Cory Doctorow says he does not tell artists to give their work away for free, as some people incorrectly claim, and anyone who thinks he does is wrong. He just believes that preventing copying is impossible, and that copying is only going to get easier, so adapting to this reality just makes sense for “copyright giants.” The topic dear to his heart is what he describes very clearly in “The real cost of free”: “the risks to freedom arising from the failure of copyright giants to adapt to a world where it’s impossible to prevent copying.”
His personal answer to copyright is to give away his “ebooks under a Creative Commons licence that allows non-commercial sharing.” He then attracts readers who buy hard copies. Having two books on The New York Times bestseller lists in the last two years, he says, validates his particular approach.

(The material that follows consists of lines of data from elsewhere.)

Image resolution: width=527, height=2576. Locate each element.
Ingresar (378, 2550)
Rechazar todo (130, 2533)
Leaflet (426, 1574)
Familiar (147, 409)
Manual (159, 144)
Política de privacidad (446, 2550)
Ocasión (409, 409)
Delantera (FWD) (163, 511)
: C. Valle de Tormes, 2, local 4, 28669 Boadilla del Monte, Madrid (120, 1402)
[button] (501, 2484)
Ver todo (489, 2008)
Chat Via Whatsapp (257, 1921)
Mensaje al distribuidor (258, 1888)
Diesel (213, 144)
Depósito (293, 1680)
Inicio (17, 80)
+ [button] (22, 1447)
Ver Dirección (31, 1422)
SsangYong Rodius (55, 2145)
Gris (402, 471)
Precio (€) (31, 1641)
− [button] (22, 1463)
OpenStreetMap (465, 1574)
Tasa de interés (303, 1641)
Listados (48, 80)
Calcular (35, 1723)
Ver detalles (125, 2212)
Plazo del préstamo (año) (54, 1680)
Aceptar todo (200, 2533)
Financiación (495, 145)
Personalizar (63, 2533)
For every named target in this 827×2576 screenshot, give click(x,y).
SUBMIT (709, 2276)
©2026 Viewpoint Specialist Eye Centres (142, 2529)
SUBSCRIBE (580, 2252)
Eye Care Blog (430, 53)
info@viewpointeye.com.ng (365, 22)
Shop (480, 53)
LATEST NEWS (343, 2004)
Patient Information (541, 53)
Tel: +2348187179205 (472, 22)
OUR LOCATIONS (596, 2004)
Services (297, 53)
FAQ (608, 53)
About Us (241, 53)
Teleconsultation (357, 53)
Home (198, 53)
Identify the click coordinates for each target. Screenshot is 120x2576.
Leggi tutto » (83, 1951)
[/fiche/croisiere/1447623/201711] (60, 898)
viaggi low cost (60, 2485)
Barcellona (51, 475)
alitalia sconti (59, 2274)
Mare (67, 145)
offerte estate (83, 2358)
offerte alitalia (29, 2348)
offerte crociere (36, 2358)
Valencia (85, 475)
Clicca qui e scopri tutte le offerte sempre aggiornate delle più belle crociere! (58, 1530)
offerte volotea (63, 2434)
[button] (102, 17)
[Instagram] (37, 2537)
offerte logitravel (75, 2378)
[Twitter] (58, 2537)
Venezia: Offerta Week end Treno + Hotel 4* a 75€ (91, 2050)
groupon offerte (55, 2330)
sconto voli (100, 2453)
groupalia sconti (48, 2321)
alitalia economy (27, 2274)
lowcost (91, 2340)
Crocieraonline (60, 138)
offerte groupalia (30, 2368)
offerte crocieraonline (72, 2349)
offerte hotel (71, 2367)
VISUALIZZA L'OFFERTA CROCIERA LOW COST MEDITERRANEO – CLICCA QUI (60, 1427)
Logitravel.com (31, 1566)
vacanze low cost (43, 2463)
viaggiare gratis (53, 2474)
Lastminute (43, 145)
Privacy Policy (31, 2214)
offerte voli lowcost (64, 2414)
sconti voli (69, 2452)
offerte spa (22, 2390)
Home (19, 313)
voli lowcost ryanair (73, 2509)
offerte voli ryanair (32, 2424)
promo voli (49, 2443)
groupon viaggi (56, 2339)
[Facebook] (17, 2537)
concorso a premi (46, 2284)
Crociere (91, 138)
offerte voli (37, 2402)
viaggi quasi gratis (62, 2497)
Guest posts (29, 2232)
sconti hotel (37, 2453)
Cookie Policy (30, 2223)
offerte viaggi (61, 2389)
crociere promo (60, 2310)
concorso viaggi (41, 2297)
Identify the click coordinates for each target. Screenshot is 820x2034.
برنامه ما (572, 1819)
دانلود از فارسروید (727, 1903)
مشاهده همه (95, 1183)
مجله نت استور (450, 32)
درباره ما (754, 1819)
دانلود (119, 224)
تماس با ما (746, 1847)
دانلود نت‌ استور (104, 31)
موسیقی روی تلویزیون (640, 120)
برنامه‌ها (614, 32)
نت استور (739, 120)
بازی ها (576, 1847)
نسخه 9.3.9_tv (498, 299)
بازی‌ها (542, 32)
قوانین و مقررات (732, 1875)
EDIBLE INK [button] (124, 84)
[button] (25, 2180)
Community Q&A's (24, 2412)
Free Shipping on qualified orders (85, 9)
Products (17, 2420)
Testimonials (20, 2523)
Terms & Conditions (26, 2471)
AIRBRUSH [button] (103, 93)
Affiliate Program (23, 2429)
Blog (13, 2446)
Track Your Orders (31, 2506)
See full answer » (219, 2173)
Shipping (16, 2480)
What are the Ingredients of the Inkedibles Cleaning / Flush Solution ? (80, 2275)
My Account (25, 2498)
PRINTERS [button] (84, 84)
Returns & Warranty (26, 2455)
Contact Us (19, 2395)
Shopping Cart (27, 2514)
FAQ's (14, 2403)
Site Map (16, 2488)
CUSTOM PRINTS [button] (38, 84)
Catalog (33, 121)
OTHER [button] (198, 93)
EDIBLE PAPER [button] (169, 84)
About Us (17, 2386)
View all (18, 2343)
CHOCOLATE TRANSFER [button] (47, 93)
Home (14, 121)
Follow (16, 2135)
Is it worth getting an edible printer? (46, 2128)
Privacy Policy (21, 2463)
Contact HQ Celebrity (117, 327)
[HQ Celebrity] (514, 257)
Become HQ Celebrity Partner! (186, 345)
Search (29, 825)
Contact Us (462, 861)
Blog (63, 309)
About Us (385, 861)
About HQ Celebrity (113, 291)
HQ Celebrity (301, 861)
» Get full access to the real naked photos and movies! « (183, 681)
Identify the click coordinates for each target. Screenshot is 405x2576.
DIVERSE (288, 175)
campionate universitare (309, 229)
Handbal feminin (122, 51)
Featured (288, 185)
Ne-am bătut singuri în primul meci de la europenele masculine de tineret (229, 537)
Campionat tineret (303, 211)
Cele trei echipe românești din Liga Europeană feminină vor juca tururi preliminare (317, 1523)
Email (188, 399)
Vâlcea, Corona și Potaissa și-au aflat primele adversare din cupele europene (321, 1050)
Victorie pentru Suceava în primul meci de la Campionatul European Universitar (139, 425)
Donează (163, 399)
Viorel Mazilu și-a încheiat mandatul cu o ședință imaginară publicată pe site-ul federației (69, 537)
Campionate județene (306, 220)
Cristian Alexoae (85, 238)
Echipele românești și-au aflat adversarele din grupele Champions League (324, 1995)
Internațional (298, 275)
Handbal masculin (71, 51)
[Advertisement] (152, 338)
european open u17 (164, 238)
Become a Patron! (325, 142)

But his piece online at The Guardian, published today, takes on a much broader issue than how he’s perceived by others or even the idea that copy-prevention is futile. “… here’s what I do care about. I care if your plan [to stop people from copying your work over the internet or to build a business around this idea] involves using ‘digital rights management’ technologies that prohibit people from opening up and improving their own property; if your plan requires that online services censor their user submissions; if your plan involves disconnecting whole families from the internet because they are accused of infringement; if your plan involves bulk surveillance of the internet to catch infringers, if your plan requires extraordinarily complex legislation to be shoved through parliament without democratic debate; if your plan prohibits me from keeping online videos of my personal life private because you won’t be able to catch infringers if you can’t spy on every video.”
Many of these strategies are already being employed and Doctorow enumerates several: 40,000 people in the US sued by the record industry; mandatory DRM requirements for several digital distribution channels negotiated by Sony, Apple, Audible, and others; three strikes rule in effect in France that disconnects anyone (and their family) from the internet for “unsubstantiated accusations of infringement”; efforts by Viacom to prevent Google and other companies from allowing anyone to “upload content to the internet without reviewing its copyright status in advance.” This last one seems particularly intrusive and Big Brotherly to me because what Viacom wants is for a court “to order Google to make all user-uploaded content public so that Viacom can check it doesn’t infringe copyright – it thinks that its need to look at my videos is greater than my need to, say, flag a video of my two-year-old in the bath as private and visible only to me and her grandparents.” The incredible arrogance of Viacom is that it wants to court to validate the presumption that everything posted on YouTube and similar sites violates copyrights. So, for example, if this came to pass, would a video of someone watching an NFL game on a network be a copyright violation if it included in the video the actual broadcast in the background? What if you post a video of someone dancing to music? Would the presumption be that the music was pirated? Such a ruling, Doctorow says, “would shutter every message board, Twitter, social networking service, blog, and mailing list in a second.” If he’s correct, the impact on culture, society, daily life would be immeasurable.
There’s a great deal more in the article about artists’ attempts to make money doing what they love and how he thinks they might succeed, but for me, Doctorow’s piece snapped me to attention about DRM. My eyes will no longer glaze over when I see that acronym or the words Sony, Viacom, and others. The idea that my privacy is merely a gossamer wall to be breached by private, for-profit companies who assume I am a thief is incredible and as threatening as anything I’ve ever heard.